* Goal *
Convert the items from the start through the line containing "Looking at the screenshot, I should tap(126, 56).", inclusive, into a two-column CSV with the columns instruction and response. Give one row per item, put each field in quotes, and replace line breaks with spaces.

* Items for locating text and elements *
^^^^
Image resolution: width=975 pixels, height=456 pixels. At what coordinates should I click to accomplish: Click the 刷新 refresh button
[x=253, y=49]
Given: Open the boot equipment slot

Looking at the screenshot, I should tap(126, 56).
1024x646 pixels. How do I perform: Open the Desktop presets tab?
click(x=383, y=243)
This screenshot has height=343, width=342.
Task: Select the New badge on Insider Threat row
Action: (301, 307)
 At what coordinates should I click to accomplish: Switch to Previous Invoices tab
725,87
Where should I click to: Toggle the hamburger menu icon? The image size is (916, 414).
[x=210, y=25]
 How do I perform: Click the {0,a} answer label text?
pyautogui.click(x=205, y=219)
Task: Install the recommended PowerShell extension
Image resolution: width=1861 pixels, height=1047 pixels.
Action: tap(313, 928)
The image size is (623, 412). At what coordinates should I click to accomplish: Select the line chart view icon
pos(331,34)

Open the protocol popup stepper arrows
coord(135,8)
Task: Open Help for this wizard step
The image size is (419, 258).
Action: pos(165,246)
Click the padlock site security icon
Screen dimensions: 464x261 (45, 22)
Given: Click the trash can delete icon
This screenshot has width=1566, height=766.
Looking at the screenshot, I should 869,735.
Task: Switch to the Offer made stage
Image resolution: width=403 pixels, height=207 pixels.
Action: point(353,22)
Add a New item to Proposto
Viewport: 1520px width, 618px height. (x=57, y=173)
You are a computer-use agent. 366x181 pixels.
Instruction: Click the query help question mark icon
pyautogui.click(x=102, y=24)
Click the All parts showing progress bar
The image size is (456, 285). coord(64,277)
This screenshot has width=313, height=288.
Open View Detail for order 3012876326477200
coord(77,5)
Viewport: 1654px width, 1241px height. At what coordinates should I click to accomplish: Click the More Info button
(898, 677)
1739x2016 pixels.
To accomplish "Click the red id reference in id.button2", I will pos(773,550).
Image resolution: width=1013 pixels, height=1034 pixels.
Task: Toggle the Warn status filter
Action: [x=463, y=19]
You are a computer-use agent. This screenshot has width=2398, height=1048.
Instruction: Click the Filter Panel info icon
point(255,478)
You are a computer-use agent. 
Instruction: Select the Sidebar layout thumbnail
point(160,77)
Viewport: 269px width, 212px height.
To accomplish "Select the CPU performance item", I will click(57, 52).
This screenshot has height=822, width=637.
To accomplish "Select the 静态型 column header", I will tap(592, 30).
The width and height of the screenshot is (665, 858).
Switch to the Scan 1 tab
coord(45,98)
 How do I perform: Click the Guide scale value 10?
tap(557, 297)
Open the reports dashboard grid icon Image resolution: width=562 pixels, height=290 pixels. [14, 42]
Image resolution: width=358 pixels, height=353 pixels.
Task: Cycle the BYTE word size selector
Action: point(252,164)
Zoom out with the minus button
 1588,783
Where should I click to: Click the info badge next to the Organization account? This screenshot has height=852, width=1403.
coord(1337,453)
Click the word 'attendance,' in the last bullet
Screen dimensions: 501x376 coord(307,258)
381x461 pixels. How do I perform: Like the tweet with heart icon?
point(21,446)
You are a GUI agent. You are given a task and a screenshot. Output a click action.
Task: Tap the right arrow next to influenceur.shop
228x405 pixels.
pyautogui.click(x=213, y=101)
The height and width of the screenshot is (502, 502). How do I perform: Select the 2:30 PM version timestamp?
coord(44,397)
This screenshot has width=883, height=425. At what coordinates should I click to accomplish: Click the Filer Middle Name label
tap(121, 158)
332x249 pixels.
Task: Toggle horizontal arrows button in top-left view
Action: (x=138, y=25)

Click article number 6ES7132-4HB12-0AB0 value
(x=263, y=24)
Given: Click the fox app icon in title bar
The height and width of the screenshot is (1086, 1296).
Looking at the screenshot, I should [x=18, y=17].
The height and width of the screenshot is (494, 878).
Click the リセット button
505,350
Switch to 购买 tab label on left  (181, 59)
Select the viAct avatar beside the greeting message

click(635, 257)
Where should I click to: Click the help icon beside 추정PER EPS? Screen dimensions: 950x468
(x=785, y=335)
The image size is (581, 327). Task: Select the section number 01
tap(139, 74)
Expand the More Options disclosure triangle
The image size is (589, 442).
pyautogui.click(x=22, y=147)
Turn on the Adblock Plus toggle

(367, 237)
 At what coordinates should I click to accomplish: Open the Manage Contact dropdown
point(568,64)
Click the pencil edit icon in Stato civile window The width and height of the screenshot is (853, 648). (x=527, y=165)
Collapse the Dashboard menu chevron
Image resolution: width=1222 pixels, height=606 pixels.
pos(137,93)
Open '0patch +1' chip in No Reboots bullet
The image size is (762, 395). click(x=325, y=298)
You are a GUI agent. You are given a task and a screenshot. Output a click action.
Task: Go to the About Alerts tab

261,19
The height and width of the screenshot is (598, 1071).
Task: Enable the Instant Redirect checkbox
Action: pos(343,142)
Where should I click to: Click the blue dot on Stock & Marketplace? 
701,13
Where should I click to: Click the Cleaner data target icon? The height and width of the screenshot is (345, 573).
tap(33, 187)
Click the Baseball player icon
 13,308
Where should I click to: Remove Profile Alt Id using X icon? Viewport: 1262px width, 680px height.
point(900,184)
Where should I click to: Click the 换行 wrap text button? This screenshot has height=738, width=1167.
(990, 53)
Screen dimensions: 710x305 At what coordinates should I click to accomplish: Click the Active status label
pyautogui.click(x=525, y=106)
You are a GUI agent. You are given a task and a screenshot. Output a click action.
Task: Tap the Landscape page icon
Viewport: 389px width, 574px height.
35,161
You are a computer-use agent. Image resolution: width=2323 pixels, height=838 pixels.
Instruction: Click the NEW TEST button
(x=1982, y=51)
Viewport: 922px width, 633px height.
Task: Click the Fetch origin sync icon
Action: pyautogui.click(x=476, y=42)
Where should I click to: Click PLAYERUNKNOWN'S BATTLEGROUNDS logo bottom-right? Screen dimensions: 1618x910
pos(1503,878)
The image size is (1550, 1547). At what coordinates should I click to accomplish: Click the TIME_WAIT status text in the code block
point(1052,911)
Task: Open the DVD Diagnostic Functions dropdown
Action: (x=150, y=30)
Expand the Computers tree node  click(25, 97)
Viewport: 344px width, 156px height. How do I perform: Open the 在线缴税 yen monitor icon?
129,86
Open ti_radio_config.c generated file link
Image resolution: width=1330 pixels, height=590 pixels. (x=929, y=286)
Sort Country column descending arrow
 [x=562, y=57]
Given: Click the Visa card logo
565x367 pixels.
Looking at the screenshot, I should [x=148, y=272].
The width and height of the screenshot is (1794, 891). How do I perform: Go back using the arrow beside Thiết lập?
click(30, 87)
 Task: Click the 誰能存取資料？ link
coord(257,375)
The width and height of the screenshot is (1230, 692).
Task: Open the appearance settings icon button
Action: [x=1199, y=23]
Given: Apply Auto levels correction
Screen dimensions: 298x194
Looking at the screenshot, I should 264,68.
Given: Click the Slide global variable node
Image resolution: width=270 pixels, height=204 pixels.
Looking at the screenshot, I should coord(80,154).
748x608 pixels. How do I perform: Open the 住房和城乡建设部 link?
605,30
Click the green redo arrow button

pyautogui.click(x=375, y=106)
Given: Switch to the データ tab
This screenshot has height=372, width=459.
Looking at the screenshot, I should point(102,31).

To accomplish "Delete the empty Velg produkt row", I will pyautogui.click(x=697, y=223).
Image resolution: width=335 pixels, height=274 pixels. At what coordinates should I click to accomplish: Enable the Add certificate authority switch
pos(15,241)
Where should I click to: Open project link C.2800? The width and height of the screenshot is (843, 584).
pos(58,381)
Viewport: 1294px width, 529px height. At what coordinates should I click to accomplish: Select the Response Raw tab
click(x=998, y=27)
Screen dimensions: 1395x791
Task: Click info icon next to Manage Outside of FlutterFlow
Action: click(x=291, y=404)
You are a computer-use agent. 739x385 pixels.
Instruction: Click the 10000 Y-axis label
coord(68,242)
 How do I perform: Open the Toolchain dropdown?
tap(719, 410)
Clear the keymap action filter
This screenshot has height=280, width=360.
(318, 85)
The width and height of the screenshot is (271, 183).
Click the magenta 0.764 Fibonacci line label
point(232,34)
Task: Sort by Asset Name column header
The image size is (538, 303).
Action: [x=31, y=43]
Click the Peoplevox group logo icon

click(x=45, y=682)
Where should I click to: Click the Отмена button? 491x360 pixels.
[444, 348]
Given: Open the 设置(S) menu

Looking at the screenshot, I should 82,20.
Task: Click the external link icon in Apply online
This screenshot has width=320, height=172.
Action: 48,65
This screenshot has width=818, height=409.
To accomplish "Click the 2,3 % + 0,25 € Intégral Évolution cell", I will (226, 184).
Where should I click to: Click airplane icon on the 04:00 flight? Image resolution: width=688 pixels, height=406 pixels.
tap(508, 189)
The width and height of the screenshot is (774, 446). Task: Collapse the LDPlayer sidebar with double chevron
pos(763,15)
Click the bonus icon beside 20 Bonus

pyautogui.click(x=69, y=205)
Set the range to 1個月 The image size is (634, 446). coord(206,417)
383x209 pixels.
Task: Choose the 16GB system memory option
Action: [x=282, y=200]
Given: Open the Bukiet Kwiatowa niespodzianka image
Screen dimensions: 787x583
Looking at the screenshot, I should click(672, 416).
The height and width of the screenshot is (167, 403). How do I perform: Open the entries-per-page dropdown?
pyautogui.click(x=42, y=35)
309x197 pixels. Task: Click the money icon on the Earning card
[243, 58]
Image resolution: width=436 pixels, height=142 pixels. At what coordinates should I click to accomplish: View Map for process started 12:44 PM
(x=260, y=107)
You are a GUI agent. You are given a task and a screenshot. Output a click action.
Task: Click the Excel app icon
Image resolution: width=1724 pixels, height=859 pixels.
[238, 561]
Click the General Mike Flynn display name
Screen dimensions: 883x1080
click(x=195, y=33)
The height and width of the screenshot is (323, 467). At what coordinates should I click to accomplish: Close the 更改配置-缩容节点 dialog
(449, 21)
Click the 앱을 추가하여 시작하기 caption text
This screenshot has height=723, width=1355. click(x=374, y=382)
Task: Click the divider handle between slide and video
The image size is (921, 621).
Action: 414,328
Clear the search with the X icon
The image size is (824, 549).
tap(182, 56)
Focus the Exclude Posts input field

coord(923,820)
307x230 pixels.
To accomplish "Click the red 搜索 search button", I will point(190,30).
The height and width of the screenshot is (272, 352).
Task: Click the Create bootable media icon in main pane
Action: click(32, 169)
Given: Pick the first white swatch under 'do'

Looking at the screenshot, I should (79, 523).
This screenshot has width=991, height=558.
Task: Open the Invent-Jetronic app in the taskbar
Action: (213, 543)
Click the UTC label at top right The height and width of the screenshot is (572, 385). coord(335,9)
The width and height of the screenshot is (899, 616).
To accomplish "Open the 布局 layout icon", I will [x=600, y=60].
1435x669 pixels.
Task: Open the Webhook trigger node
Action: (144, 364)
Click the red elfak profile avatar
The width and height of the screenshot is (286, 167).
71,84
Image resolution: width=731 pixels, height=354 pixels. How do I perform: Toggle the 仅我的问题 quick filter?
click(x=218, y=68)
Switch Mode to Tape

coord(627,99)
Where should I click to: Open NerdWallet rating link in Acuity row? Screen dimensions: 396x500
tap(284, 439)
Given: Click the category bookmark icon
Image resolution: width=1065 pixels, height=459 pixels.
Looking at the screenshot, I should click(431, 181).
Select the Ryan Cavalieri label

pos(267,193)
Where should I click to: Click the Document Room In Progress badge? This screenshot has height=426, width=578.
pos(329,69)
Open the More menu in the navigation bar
^^^^
* The response *
instruction,response
"Image resolution: width=975 pixels, height=456 pixels. At what coordinates should I click to accomplish: Click the 刷新 refresh button","[x=253, y=49]"
"Given: Open the boot equipment slot","Looking at the screenshot, I should tap(126, 56)."